Allame Abdullatif Alu’ş-Şeyh (ed-Dureru’s-Seniyye 4/102) şöyle demiştir: “Bid’at
ehlinin âdeti şudur ki, delil getirme hususunda iflas ettikleri ve yol
kendilerine daraldığı zaman sünnet ehlini ayıplamaya ve kınamaya, kendilerini
ise övmeye başlarlar. Kişinin adalet ve ilimle konuşması gerekir.”
Allame Muqbil b. Hadi el-Vadi’î rahimehullah (Tuhfetu’l-Mucib
35) şöyle demiştir: “Sünnet ehli, bidatçiler hakkında eleştiride bulunduğu
zaman şaşkın kalırlar. Şayet bunu reddedecek olsalar, çirkinliklerini müdafaa
etmeye devam etmiş olurlar ve böylece insanlar onlardaki bu çirkinlikleri ve
hizipçiliklerini anlamış olurdu. Şayet sükût etseler insanlar onların aciz
bâtıl ehli olduğunu öğrenirlerdi.
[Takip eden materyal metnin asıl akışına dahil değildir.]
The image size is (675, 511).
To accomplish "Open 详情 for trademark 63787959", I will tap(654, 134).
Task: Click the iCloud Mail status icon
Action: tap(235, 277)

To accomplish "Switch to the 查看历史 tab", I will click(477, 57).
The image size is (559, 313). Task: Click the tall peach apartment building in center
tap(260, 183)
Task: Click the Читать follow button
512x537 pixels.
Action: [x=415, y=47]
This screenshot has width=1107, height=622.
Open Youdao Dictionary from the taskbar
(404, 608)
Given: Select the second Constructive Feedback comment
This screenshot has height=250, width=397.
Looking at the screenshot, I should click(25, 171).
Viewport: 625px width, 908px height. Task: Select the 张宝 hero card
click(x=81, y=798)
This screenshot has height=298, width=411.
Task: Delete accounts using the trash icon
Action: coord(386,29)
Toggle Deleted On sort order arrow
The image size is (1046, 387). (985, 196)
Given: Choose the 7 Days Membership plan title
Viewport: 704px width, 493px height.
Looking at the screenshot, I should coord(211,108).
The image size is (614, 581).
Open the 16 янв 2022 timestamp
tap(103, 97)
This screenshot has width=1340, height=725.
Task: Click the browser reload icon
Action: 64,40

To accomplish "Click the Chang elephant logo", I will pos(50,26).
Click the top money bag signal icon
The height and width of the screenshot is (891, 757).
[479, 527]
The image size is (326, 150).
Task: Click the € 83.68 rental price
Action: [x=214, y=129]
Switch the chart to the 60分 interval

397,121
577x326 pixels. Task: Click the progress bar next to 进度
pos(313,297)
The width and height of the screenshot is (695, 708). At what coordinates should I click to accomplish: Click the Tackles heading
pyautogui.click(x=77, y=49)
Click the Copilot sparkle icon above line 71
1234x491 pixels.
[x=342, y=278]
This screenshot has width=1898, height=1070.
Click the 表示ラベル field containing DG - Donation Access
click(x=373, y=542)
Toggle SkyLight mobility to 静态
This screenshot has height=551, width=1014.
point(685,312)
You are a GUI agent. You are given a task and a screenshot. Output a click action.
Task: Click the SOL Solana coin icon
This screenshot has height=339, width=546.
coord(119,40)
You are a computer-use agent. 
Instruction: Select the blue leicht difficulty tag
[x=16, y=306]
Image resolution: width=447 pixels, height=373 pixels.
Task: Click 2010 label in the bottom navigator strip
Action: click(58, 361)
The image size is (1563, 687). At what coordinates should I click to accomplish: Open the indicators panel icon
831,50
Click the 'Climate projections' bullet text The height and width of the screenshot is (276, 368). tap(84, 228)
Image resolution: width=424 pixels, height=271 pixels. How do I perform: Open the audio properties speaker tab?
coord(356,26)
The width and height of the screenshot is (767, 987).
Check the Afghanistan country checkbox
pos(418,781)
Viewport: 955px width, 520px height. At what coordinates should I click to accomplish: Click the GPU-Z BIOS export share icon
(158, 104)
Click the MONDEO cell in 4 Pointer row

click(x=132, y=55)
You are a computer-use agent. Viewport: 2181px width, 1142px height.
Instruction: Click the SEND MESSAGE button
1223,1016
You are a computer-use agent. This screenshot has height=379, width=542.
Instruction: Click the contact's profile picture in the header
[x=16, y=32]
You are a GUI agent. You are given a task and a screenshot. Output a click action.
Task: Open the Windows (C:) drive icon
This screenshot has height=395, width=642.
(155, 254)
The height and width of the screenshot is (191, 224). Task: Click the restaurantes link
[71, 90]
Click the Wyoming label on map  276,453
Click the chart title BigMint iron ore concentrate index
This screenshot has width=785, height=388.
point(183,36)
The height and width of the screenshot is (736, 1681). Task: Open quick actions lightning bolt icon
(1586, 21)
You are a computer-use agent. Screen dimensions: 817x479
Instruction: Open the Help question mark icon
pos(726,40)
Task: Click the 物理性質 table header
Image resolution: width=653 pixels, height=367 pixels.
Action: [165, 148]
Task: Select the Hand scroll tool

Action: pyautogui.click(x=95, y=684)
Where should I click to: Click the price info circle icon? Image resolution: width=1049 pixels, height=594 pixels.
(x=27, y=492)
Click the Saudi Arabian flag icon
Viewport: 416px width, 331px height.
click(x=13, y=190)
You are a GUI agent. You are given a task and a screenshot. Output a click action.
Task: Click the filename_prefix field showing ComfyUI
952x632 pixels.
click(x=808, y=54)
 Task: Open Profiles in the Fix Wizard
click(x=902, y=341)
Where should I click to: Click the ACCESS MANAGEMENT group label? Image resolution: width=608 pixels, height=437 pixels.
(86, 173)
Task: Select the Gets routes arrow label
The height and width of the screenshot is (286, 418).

Siz hayır üzeresiniz ey sünnet ehli! Onların
size reddiye vermeleri size bir destek ve Rasûlullah sallallahu aleyhi ve
sellem’in sünnetine bir savunma sayılır.”
Muhalifler, sünnet ehlini reddederler fakat sünnet ehlinin
kendilerinden reddetmiş oldukları muhalefetlere cevap vermekten kaçarlar. Bunun
yerine daha başka meseleler zikrederek yan çizerler! Habbeyi kubbe yapmaya
çalışarak büyük kabahatlerin ihmal edilmesi için küçük kusurları öne sürerler!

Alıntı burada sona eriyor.